Today, both sides have nurtured the idea that politics is now a continuous win or lose combat, rather than the “art of the possible” for our future. We need to scale back our rhetoric and we have to do it fast. It has been said before, but we have to say it again and again that a zero sum approach fraught with disrespect and vitriol is a major threat to democracy.

In a nation of 328 million people, full of different convictions, cultures, and values, it is our duty as citizens to have tough conversations about the future we are building together. Those conversations will, and should at times, inflame passions. But if the cost of enacting a political agenda or scoring an electoral victory is the erosion of our democratic norms, we must acknowledge that is a price far too high to pay.

We do not have to wait for political parties to change. You can practice civility by listening to people who think differently from you and trying to understand how the life experiences of other people has led them to the beliefs they hold. Rather than attacking each other, focus on the ways in which you agree, a strategy to rein in the political heat. Also recognize that we may not be able to convince another person of our point of view.
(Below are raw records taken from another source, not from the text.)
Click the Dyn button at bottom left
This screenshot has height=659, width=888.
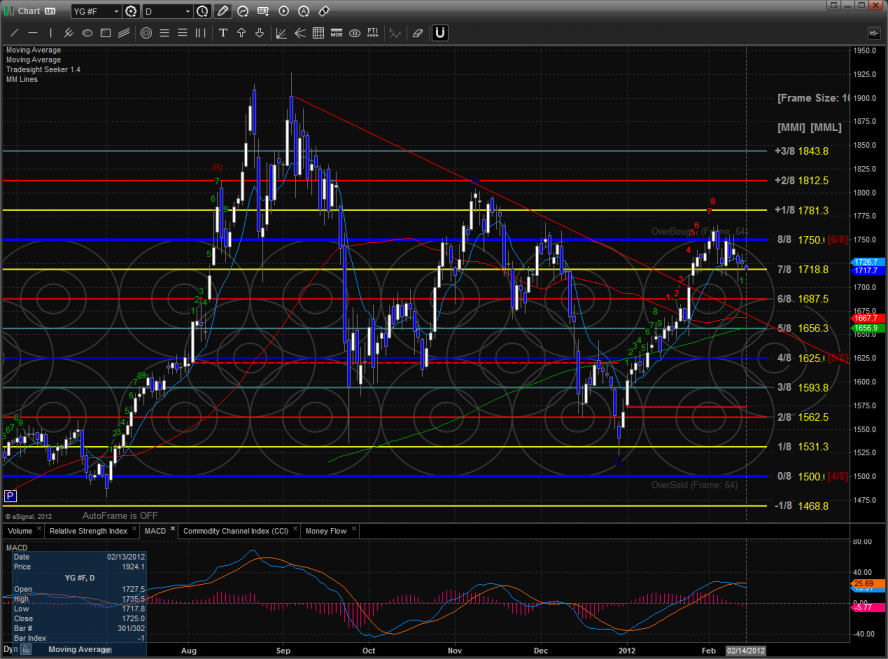click(9, 650)
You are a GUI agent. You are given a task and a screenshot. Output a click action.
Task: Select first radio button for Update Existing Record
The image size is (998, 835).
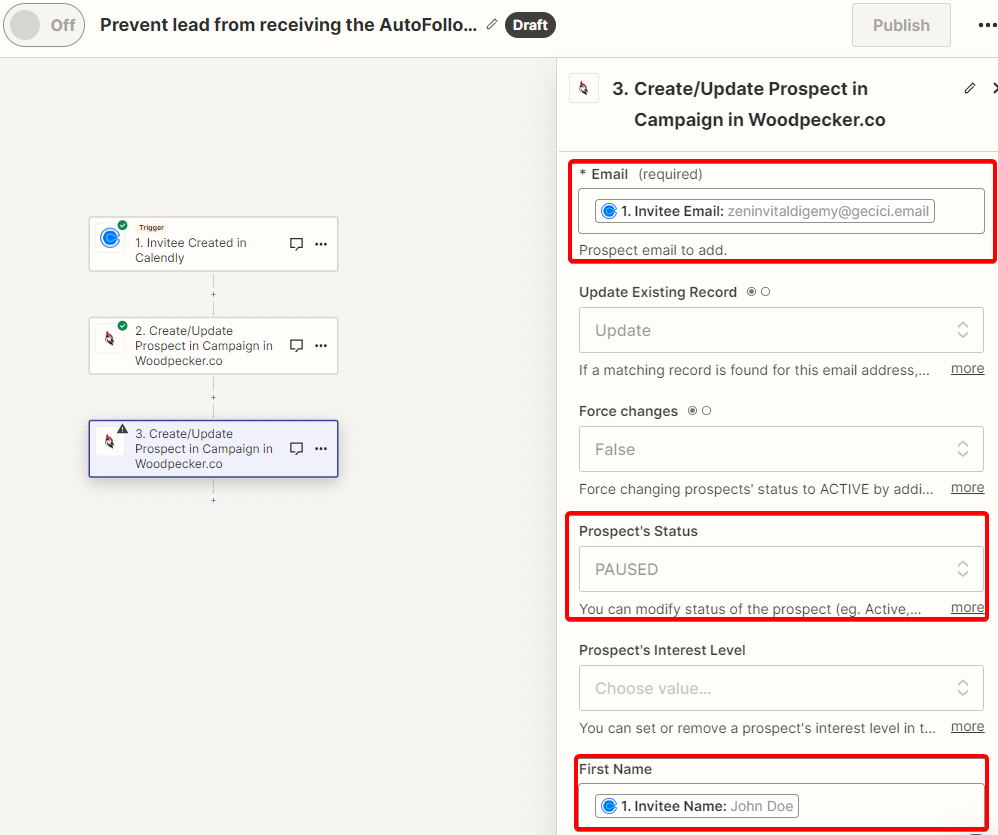[752, 291]
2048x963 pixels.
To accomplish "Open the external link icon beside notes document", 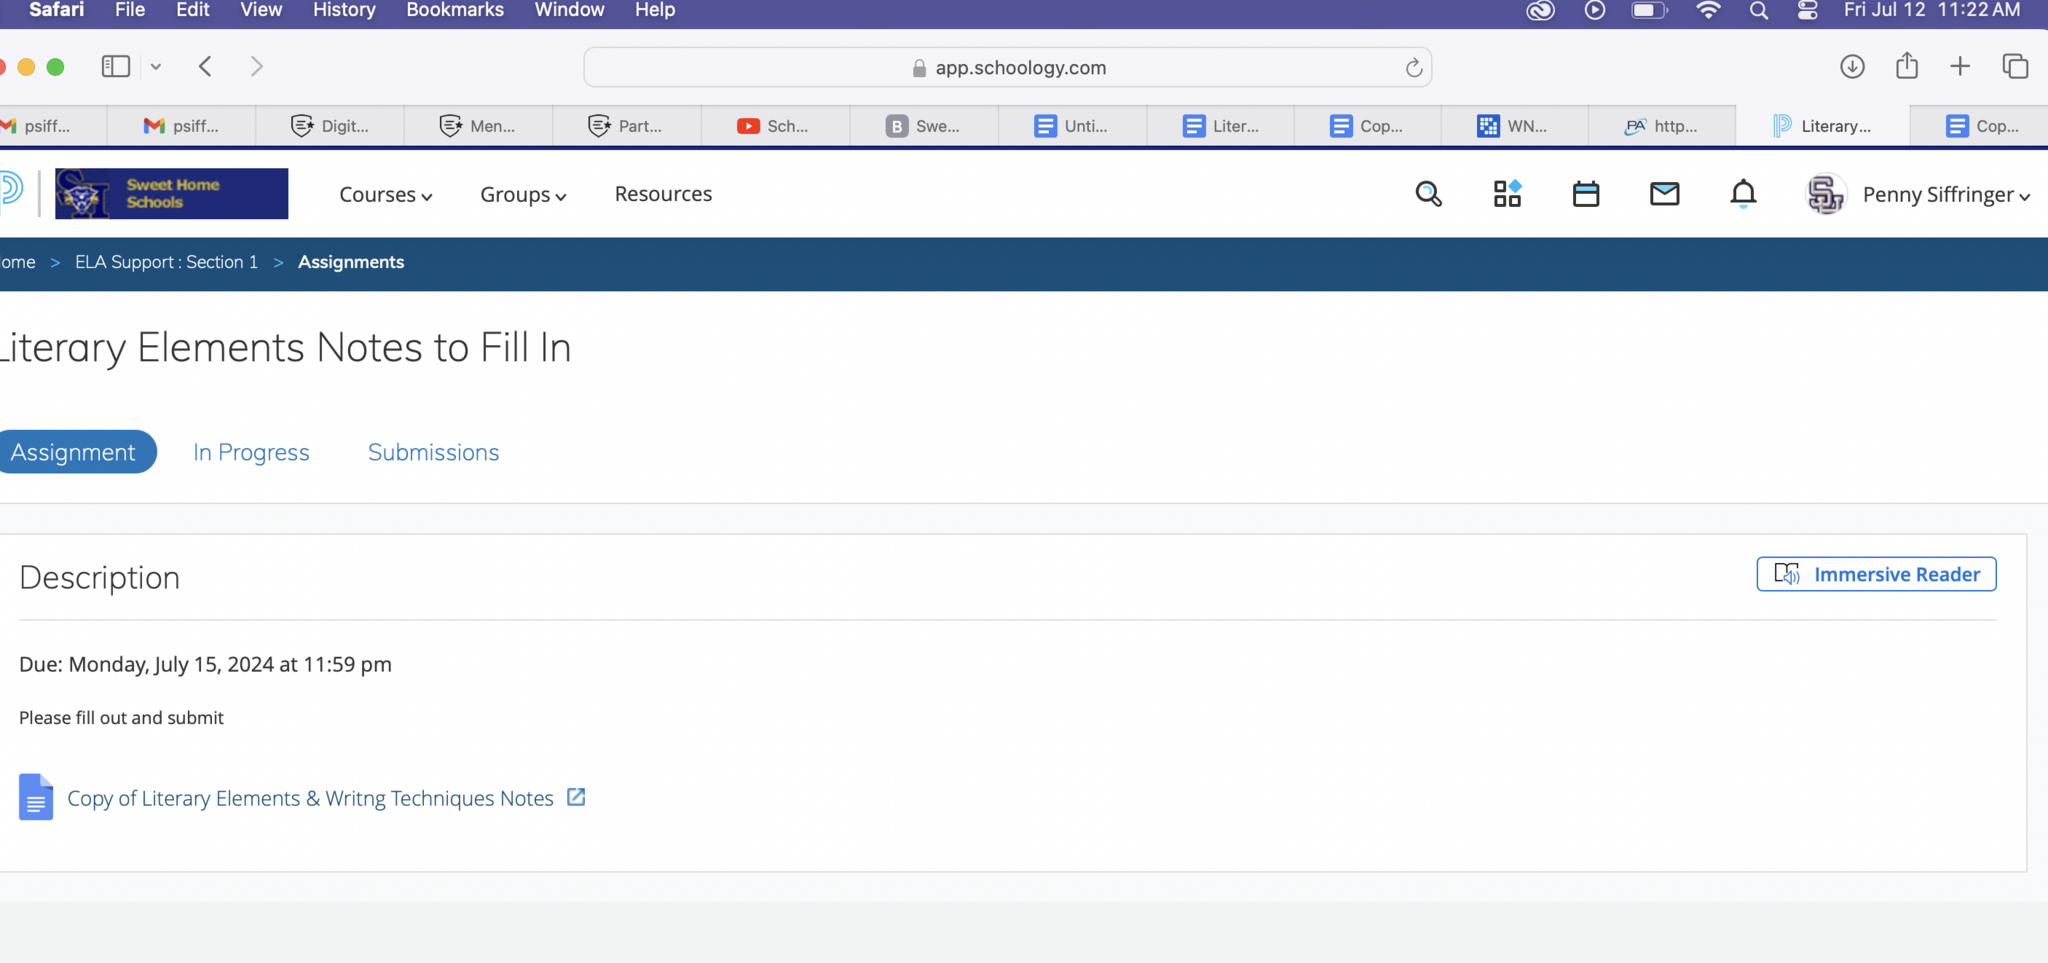I will point(576,797).
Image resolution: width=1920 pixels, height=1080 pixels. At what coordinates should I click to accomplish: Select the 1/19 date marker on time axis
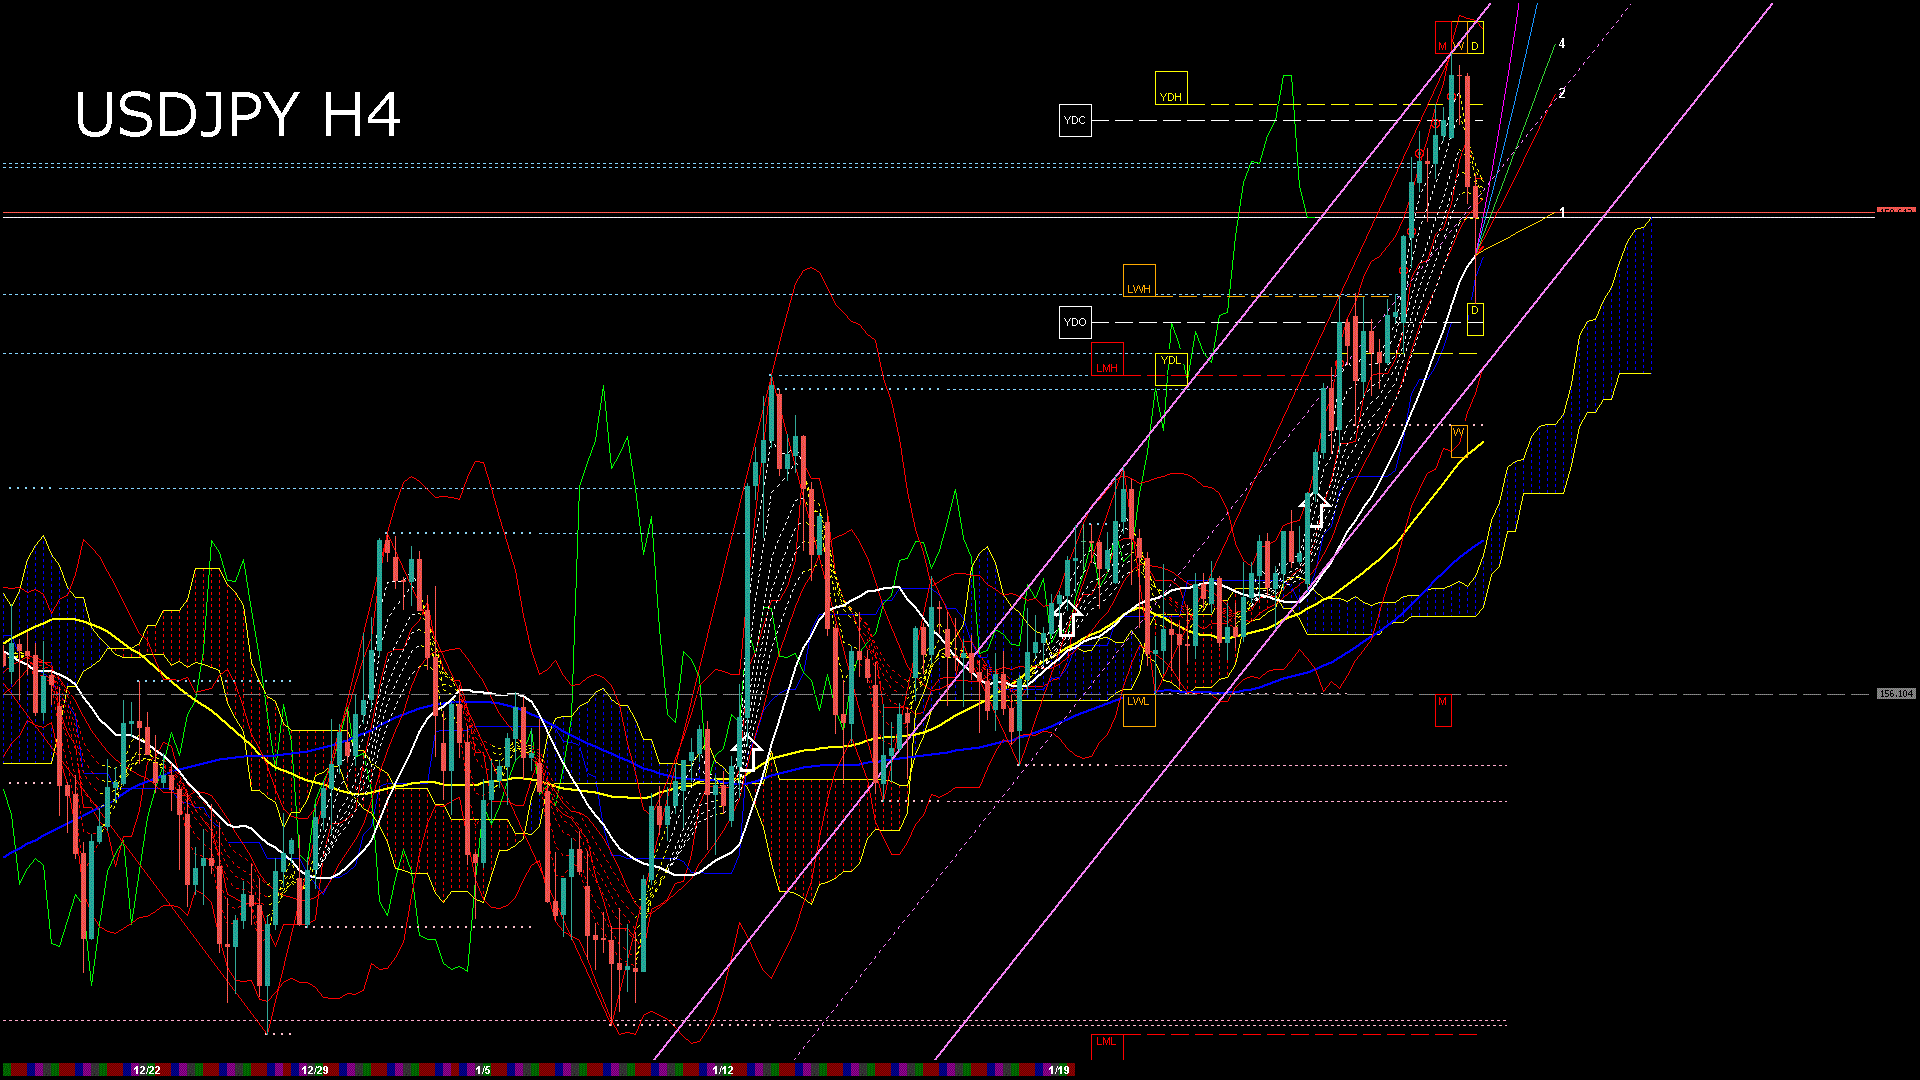tap(1059, 1070)
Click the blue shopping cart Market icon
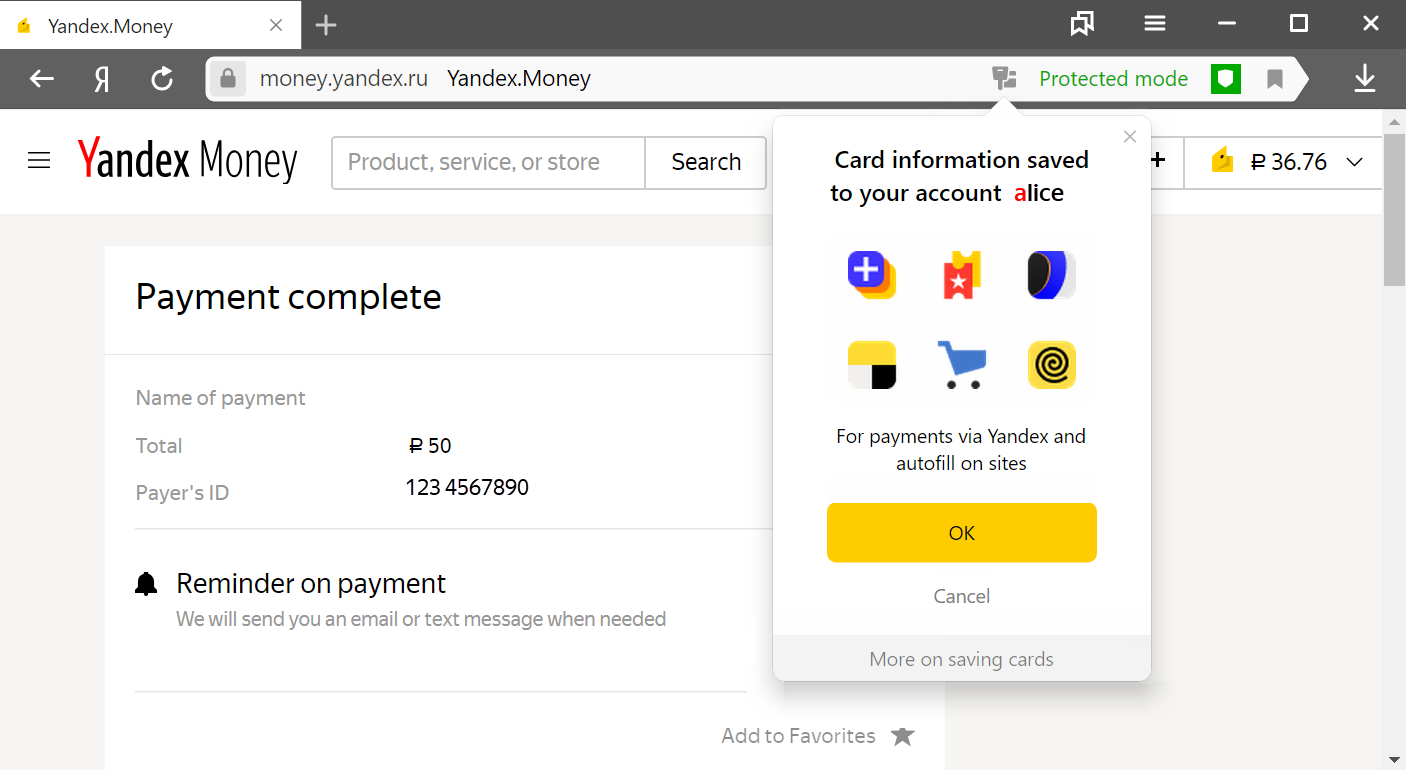 [961, 365]
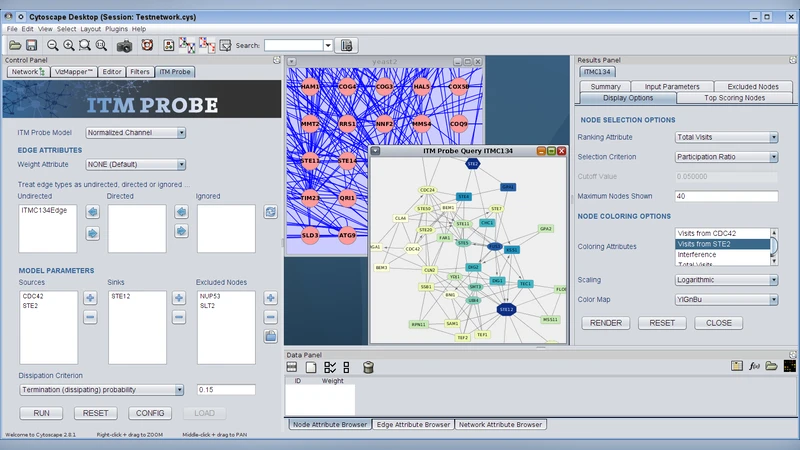Click the Open session folder icon
This screenshot has height=450, width=800.
pyautogui.click(x=15, y=46)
When Congress is seated next year, it is possible there will be 100 new faces in the two chambers. It will be a critical inflection point because collectively they will have the opportunity to bring our country closer together or drive it further apart. If they can revive civility and respect and find areas of cooperation, they will be able to deliver something our nation desperately needs, which is a dependable and responsible government that can respond to the everyday needs of our communities and make real progress on the key issues facing our nation.

Carolyn J. Lukensmeyer is the executive director of the nonpartisan National Institute for Civil Discourse at the University of Arizona.